◇沓形茶碗造りの分析
そもそも古唐津は朝鮮陶工の手によって作られたのが殆どだが、造形やデザインなどは日本人によって注文され生産されたと考えられる。この器は当時流行っていた織部好みの変形茶碗を模した茶碗を注文されたものであろうと考えられます。織部好みの茶碗となれば手練で作られた沓形茶碗だろうが、それまでの朝鮮陶工は轆轤引きで真円の器が常套だと考えていたのに歪で変形した器を注文となるとこの様にしか作れなかっただろうと思います。

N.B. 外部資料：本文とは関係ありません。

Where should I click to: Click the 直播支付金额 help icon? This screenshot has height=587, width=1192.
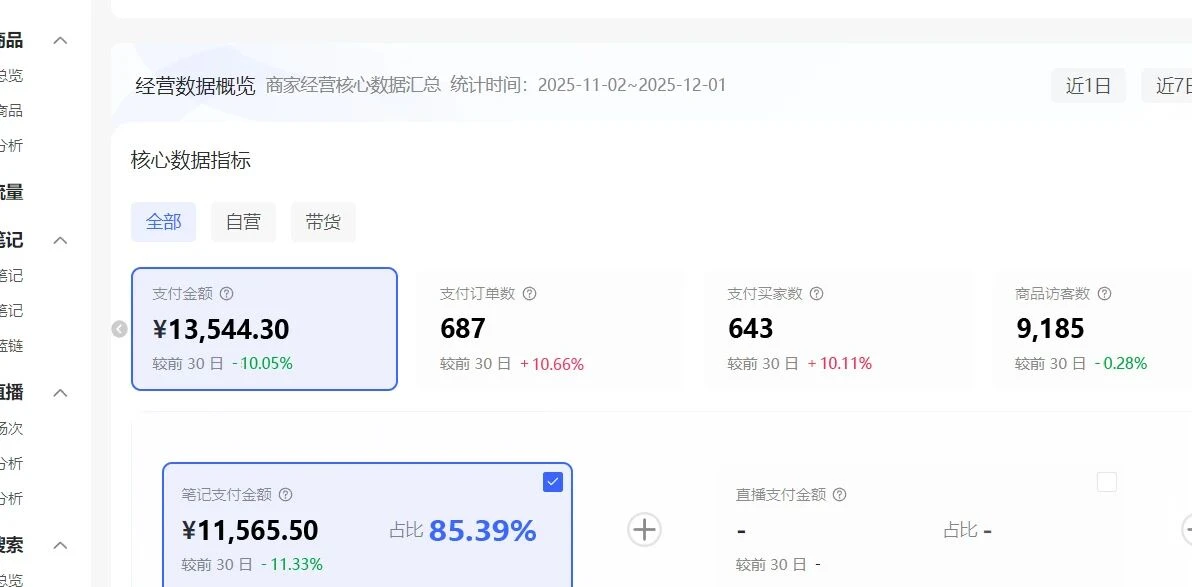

まずは轆轤で真円に造り、両手で挟むように押し曲げ沓形の形にしています。それは部分的に屈折した跡が見えるので解ります。形作りも牛篦を使い牛篦の角縁を使って段差を造り筒状に立ち上げ胴の中央に胴締めのようなものを入れて、口作りは歪感はないものの力強さを魅せるため口縁を折り返して玉縁にしています。高台造りも普通の高台削りでなく二重高台にしているところなど、当時の織部好みの茶碗を意識した造り方と言えます。
これらは高台造りが違えども朝鮮の方に直接注文して作らせた御所丸茶碗などと共通しています。
◇土の分析
古唐津の陶片で共通していますが釉薬の溶け方や鉄絵の発色などから見てもそんなに高温で焼かれていないのに形が崩れてへたっていてそれを物原に捨てています。この陶片も同様ですが割れた断面を見るとよく溶けてまるで磁器土みたいになっています。不純物が入り色は付いているけれども後の古伊万里の初期伊万里を目指し焼き上げるまでの過程が解るようです。
その時代の日本には無かった技術、土や石などを唐臼で細かく粉砕し水に付け水中に浮遊する原理を応用し細かい粒子だけを取り出し土や釉薬に使う技術を朝鮮半島より日本にもたらし、佐賀県有田町周辺の石にその原料を見いだすまでの間、唐津を焼いていたようです。